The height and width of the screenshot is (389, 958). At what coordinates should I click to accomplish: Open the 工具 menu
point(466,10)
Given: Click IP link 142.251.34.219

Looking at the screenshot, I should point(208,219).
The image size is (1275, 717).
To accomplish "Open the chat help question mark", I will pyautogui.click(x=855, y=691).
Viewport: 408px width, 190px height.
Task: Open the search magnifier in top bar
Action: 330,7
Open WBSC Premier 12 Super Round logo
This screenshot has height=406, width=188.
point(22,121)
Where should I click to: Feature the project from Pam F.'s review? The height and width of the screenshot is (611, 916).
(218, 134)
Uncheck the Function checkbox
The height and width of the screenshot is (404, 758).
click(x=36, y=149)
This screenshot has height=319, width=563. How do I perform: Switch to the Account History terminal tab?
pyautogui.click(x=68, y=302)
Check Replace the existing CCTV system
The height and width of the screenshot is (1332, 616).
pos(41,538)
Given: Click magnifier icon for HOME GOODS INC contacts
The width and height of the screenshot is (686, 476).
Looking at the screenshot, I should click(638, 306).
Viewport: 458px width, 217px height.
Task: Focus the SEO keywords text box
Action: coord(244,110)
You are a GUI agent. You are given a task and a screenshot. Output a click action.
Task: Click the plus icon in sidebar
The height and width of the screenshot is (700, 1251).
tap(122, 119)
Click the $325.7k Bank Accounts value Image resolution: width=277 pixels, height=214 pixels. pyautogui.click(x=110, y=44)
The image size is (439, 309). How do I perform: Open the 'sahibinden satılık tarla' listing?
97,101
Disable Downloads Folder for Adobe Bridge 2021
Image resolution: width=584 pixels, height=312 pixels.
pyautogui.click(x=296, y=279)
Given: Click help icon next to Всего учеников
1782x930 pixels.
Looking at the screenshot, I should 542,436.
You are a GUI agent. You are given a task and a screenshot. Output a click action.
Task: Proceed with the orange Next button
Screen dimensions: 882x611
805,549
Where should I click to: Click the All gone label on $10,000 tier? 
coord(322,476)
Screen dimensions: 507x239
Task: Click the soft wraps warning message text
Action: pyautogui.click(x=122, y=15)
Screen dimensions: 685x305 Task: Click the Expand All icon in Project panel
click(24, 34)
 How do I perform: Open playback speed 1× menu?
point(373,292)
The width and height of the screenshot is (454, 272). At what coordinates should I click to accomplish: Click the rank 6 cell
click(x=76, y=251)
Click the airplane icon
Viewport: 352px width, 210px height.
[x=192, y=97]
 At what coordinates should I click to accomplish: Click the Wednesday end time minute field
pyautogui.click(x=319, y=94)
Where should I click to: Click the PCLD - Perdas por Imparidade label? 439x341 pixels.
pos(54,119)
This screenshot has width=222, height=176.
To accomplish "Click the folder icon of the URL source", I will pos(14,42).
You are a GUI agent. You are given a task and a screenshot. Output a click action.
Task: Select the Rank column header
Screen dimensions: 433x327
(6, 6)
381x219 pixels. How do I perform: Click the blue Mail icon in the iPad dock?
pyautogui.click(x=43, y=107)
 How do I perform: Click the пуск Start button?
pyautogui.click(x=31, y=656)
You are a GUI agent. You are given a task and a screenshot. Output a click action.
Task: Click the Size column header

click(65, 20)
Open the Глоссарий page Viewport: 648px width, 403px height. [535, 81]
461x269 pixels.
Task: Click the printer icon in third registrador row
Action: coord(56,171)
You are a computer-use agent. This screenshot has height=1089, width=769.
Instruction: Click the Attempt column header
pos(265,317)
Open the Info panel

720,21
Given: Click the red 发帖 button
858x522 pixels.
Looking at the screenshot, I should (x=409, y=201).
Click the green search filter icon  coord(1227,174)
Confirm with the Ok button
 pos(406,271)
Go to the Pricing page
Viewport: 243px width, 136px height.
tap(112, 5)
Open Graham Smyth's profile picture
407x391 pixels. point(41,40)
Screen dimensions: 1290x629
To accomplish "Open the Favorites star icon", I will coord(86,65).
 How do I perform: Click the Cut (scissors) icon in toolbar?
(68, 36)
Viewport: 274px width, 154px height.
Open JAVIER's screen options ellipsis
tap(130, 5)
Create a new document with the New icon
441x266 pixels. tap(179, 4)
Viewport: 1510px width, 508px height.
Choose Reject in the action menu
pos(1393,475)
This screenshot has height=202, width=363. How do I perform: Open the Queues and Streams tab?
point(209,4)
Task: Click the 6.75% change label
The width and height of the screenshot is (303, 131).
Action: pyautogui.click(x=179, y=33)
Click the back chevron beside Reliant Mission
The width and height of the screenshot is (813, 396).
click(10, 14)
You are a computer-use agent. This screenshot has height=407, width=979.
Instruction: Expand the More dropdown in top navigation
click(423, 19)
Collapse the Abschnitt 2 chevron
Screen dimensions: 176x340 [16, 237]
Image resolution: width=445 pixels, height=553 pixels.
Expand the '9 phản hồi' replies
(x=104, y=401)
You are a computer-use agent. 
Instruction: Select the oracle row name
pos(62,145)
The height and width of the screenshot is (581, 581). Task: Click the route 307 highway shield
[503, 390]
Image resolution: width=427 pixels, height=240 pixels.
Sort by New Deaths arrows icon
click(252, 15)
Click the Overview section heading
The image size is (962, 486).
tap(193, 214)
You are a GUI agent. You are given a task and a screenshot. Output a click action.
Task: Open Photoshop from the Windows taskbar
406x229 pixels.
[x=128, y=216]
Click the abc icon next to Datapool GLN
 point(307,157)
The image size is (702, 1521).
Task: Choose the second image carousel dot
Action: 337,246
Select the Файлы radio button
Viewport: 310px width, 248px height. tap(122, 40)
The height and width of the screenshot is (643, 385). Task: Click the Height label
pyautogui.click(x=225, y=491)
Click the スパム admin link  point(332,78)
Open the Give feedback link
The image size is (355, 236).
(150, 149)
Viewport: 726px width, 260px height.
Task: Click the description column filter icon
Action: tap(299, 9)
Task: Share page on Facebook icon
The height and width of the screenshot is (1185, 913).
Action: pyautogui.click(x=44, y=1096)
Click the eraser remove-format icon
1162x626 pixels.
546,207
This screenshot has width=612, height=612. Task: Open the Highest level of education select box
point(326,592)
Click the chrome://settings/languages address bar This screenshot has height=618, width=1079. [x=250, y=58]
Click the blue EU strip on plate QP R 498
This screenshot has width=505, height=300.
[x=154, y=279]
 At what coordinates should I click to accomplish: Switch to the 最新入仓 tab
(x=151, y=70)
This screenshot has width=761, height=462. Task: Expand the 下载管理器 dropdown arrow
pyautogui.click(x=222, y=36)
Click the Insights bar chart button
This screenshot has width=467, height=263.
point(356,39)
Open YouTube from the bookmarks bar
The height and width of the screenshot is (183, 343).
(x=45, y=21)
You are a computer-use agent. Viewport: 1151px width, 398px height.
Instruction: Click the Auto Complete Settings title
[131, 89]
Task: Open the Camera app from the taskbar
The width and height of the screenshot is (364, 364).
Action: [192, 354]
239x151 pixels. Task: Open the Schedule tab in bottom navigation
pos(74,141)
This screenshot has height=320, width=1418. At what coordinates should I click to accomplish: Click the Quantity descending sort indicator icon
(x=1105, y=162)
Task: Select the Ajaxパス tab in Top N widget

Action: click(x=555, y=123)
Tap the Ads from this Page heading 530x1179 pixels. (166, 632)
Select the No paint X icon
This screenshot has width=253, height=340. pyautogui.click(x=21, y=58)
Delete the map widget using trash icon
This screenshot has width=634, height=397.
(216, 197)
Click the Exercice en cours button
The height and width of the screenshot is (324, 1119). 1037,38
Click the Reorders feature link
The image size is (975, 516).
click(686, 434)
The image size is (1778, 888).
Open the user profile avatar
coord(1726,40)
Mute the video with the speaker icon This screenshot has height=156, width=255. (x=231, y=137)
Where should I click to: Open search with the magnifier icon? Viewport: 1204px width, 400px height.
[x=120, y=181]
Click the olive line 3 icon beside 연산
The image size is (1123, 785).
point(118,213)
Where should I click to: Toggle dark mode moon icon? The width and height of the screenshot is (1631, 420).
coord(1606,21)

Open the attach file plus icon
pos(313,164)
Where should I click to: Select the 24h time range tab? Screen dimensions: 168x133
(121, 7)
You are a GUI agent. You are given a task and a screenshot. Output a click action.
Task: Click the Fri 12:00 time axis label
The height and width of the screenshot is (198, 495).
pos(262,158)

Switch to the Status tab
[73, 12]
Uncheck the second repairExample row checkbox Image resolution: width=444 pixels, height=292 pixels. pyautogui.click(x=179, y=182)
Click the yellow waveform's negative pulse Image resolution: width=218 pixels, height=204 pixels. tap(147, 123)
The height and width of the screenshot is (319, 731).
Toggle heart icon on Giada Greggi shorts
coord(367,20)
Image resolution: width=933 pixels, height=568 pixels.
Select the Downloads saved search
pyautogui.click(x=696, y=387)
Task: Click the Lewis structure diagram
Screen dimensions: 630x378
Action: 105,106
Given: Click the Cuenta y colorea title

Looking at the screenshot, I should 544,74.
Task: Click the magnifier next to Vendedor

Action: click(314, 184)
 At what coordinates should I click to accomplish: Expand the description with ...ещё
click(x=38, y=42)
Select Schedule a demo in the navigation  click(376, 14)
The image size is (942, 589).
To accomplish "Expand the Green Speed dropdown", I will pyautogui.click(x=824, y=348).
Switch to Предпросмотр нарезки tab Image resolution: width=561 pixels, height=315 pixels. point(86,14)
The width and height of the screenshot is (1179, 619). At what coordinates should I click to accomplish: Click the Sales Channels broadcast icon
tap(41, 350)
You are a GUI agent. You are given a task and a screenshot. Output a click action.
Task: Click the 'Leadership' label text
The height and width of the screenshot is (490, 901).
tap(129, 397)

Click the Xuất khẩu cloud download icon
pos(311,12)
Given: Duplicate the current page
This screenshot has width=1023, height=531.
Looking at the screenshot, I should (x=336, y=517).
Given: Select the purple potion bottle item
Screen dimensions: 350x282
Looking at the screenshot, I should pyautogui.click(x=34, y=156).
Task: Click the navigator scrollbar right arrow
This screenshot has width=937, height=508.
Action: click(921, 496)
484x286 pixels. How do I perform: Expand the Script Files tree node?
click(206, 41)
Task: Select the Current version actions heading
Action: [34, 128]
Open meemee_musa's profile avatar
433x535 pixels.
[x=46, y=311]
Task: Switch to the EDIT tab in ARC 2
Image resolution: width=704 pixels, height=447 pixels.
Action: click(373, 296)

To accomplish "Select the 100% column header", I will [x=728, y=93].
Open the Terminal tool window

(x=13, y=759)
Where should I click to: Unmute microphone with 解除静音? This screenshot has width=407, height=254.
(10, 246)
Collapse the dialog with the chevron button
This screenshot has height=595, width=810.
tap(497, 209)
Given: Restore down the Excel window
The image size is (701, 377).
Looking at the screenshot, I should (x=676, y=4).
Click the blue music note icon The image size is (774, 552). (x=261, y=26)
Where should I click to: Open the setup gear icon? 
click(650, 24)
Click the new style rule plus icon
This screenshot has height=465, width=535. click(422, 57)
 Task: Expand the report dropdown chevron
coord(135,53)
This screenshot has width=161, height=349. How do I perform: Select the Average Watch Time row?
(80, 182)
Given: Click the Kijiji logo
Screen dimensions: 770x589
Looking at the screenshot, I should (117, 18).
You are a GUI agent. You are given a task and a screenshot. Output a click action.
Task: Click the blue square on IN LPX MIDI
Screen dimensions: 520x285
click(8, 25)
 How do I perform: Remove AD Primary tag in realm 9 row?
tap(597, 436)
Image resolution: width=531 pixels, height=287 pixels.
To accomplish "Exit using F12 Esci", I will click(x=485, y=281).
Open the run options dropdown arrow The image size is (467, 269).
==============================
PROBLEM DETAILS → What is needed is every line of the records above that contains the word "Uncheck".

COMPLETED TASK →
Uncheck the Function checkbox
Uncheck the second repairExample row checkbox Image resolution: width=444 pixels, height=292 pixels. pyautogui.click(x=179, y=182)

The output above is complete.